Sometimes I struggle. Spiritually. Tonight, I was crying out to the Lord about it and was able to articulate it.
God, it hurts. How long will it hurt like this? It’s like when you are using a muscle, and all your strength has been spent and you cannot hold it any longer.
You know it’s good, and will cause you to grow, but it hurts. The pain sometimes causes you to just stop, in frustration, in lack of knowledge, and walk away. You know you will keep coming back, even if you keep walking away. You know you have to accomplish your exercise, and you know you will.
It’s like I am pushing a wall. In whatever I am trying to master, I push and push and strive, until I have to walk away. I have to get past it. I want to get past it, but the difficulty…it’s terrible.
I know you are teaching me, but I just don’t understand yet. I know I am not alone. It is the Spirit that leads me to desire growth, that leads me to pursue whatever struggle causes growth. Without the Spirit, I would be still and die.
My motive is to know You. My motive comes because You are the only One worth living for. You are It, God. My world begins and ends with You. Nothing else matters. Sometimes I despise having to live, having to work, having to breathe, having to wait for my Wedding Day. Why? Why can’t I have You now? Why must I strive, and face my own wretchedness. I cannot even count on myself to love you, to desire you, from one moment to the next. I hate that, God!
I am so thankful that God is patient. I know that if I have to walk away, even for several years, from a struggle, God will be faithful to successfully teach me, to literally gift me with the maturity and understanding to finally live and walk victorious in it.

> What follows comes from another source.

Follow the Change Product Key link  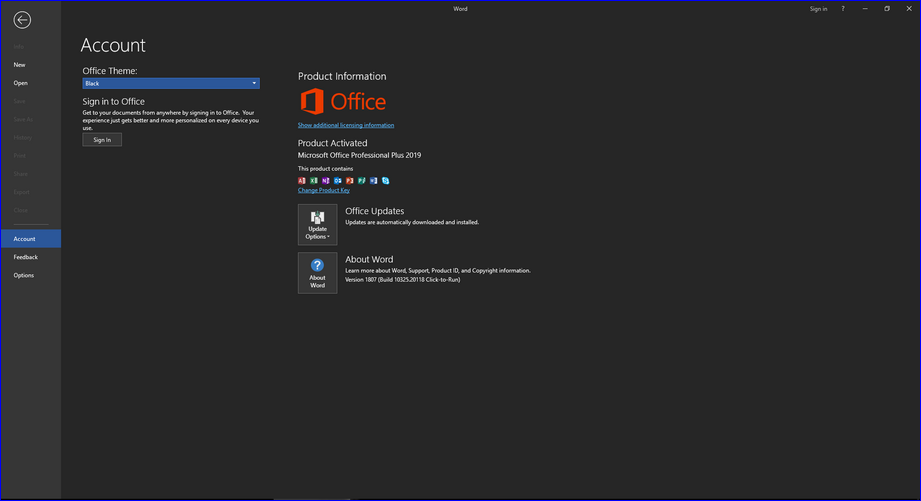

I know because He has done it for me. And it was worth it. I see that I was so impatient with myself, and I can see the compassion He had for me. He knew that struggling was so painful for me.
And I see how ‘Godly sorrow’ is good. Probably a good 6 years ago I learned how precious it is to weep before the Lord. How I cherish moments of brokenness before Him. Even now, I would rather cry to Him because of a burden of desire for Him, even though it is hard, than feel like I have experienced Him and no longer burn with desire for Him.
He’s so amazing. I have learned well that He can be trusted. So I trust Him.